A2X: An Agent and Environment Interaction Benchmark for Multimodal Human Trajectory Prediction

In recent years, human trajectory prediction (HTP) has garnered attention in computer vision literature. Although this task has much in common with the longstanding task of crowd simulation, there is little from crowd simulation that has been borrowed, especially in terms of evaluation protocols. The key difference between the two tasks is that HTP is concerned with forecasting multiple steps at a time and capturing the multimodality of real human trajectories. A majority of HTP models are trained on the same few datasets, which feature small, transient interactions between real people and little to no interaction between people and the environment.
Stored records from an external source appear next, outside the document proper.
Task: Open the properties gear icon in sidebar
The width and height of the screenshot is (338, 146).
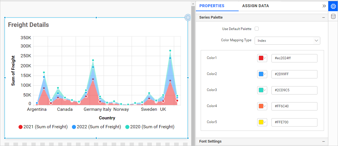Action: [333, 6]

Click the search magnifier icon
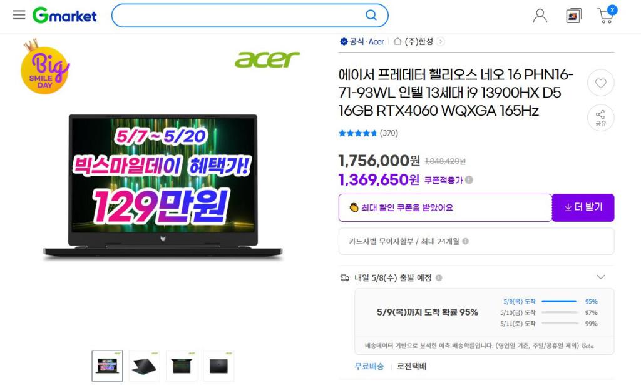(371, 16)
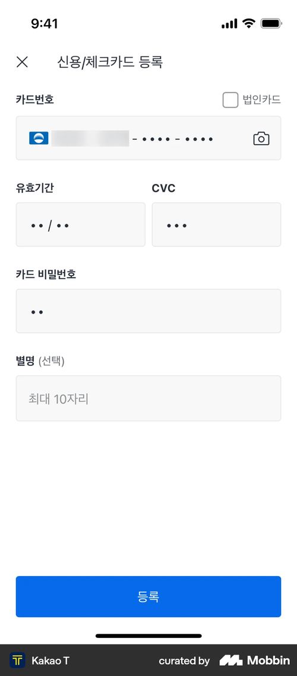The width and height of the screenshot is (297, 676).
Task: Tap the camera icon to scan card
Action: point(261,139)
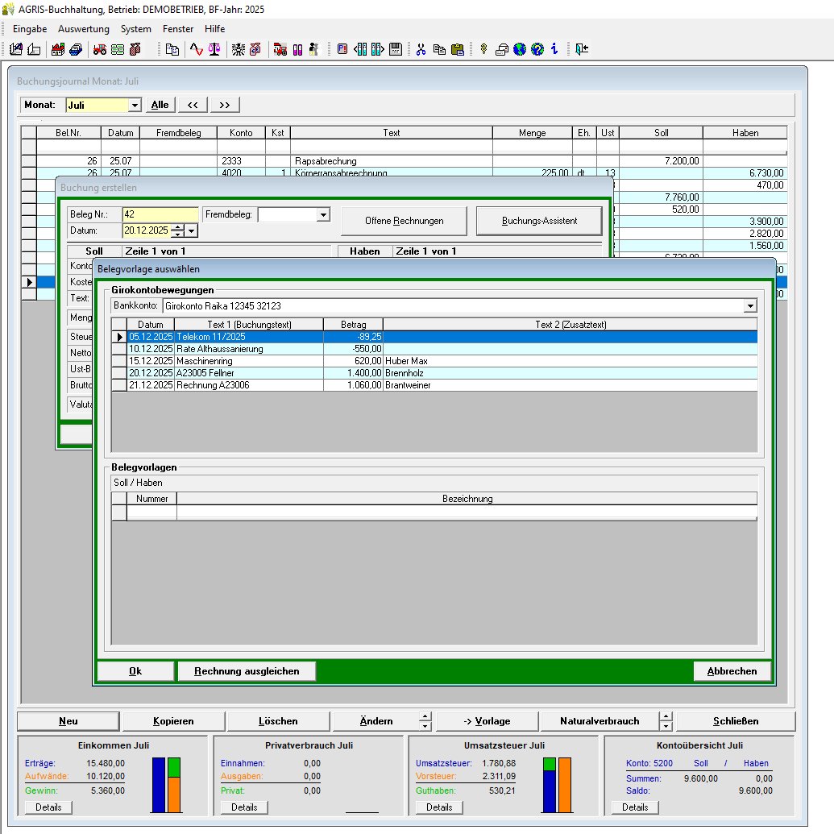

Unsurprisingly, when tested on crowd egress scenarios, these models produce erroneous trajectories that accelerate too quickly and collide too frequently, but the metrics used in HTP literature cannot convey these particular issues. To address these challenges, we propose (1) the A2X dataset, which has simulated crowd egress and complex navigation scenarios that compensate for the lack of agent-to-environment interaction in existing real datasets, and (2) evaluation metrics that convey model performance with more reliability and nuance. A subset of these metrics are novel multiverse metrics, which are better-suited for multimodal models than existing metrics. The dataset is available at: https://mubbasir.github.io/HTP-benchmark/.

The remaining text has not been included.